Could there be yet another election in the Republican Senate primary in Mississippi? More than two weeks after six-term incumbent Thad Cochran won the GOP runoff against Tea Party challenger Chris McDaniel, campaign workers are still swarming county courthouses in the Magnolia State trying to find evidence to overturn the election. Although Cochran won by 7,667 votes on election night, McDaniel’s campaign alleges that enough votes were improperly cast to call the result into question. McDaniel has hired Mitch Tyner, a prominent Mississippi trial lawyer who was a long-shot Republican candidate for governor in 2003, to lead his legal team. In a press conference this week outside a courthouse in Jackson, McDaniel’s lawyer claimed that there were lots of allegations and reports of voter fraud in the race. At the time, when the margin between the two was only 6,700, Tyner said that the McDaniel campaign didn’t need to find that many illegal votes to force a do-over of the runoff but thought they would find ample evidence.
The illegal votes would have come from voters who cast a ballot in the Democratic primary on June 3 but then participated in the June 24 GOP runoff in violation of state law, he said.

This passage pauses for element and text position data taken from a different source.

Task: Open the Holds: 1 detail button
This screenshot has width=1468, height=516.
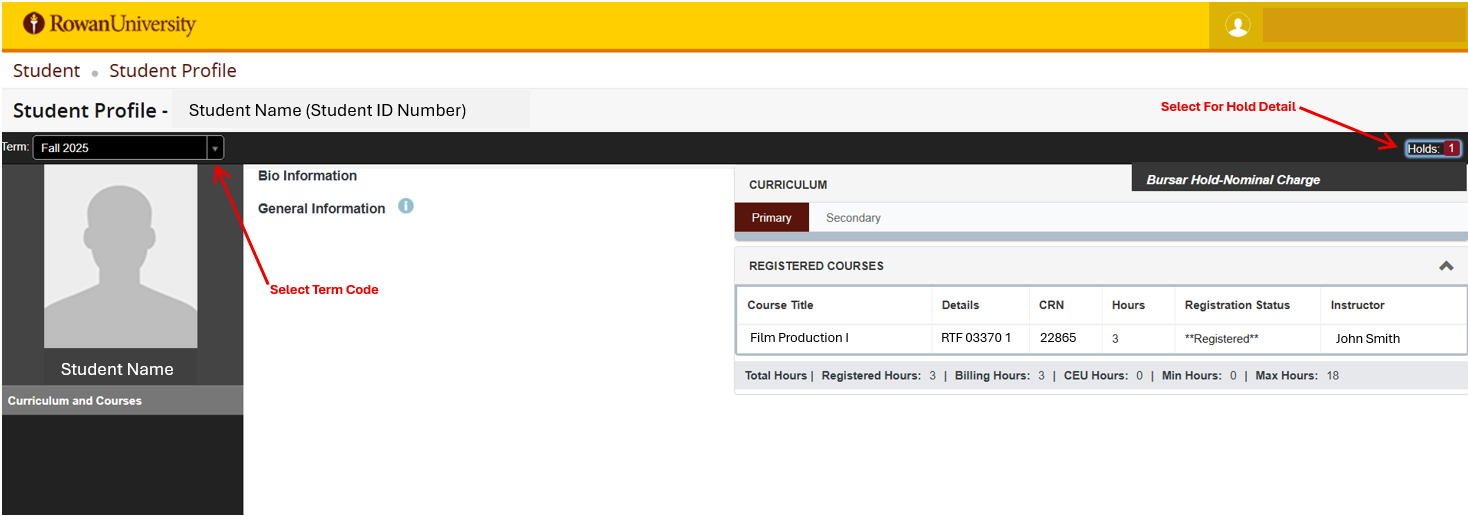Action: tap(1432, 149)
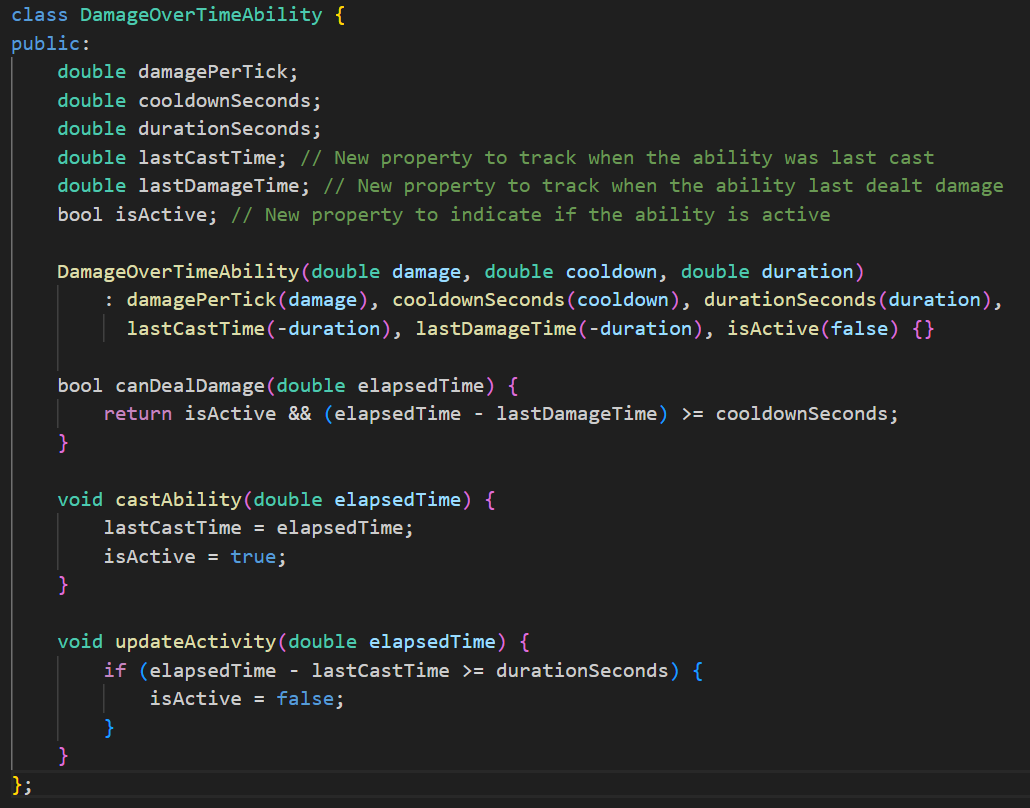Click the lastDamageTime(-duration) initializer
This screenshot has height=808, width=1030.
555,328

Tyner went on to note that correct legal remedy if the runoff was called into question was “a new election.” Yet, as strange as the idea of Mississippi essentially holding a do-ever might seem, it happened just last year.
In Hattiesburg, the fourth largest city in the state, a second mayoral election was held in September 2013. In the initial election, incumbent Mayor Johnny DuPree, a Democrat, held off challenger David Ware, an independent, by thirty-seven votes. Ware went to court claiming a number of irregularities, including issues with hundreds of absentee ballots. Ware sued and after a long and well-publicized trial, a jury seemed to be willing to award him victory by a nine to three vote, the minimum needed for a civil verdict in the trial. However, when asked to give the verdict in public by the presiding judge, one voter recanted. The resulting confusion created chaos and eventually the judge declared a mistrial and simply ordered a new election be held instead. In that election, which was also rife with controversy and featured monitors both from the state and federal government, DuPree won again on a higher turnout by a margin of 202 votes.